Give again, unchanged, the line that contains "The image size is (1261, 644)." together with every line that follows it until the entries end.

━━ Material to process

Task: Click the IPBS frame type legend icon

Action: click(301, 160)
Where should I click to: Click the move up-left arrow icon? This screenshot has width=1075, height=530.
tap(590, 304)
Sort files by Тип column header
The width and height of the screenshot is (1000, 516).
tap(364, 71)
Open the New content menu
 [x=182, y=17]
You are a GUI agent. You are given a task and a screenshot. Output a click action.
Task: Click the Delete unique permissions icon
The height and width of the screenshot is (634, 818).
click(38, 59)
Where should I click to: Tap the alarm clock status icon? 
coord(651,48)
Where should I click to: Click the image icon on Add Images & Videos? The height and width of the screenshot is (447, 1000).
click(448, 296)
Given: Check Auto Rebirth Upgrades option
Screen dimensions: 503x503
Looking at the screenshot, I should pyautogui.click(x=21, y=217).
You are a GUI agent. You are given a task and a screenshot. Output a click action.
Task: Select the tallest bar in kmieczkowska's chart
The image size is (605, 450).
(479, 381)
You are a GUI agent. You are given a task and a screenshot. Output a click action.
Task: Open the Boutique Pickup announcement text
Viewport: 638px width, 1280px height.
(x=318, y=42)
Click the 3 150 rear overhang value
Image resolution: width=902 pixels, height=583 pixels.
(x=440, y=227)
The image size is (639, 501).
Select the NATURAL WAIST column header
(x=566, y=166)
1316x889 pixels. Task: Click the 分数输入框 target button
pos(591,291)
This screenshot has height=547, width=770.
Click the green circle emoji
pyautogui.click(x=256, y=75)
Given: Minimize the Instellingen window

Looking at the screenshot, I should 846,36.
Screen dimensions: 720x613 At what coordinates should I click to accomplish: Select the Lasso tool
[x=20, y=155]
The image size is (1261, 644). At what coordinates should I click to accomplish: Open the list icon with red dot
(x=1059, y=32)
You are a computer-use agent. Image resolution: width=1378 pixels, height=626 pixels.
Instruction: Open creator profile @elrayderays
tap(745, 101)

━━━━

- Response to this exercise
The image size is (1261, 644). At what coordinates should I click to accomplish: Open the list icon with red dot
(x=1059, y=32)
You are a computer-use agent. Image resolution: width=1378 pixels, height=626 pixels.
Instruction: Open creator profile @elrayderays
tap(745, 101)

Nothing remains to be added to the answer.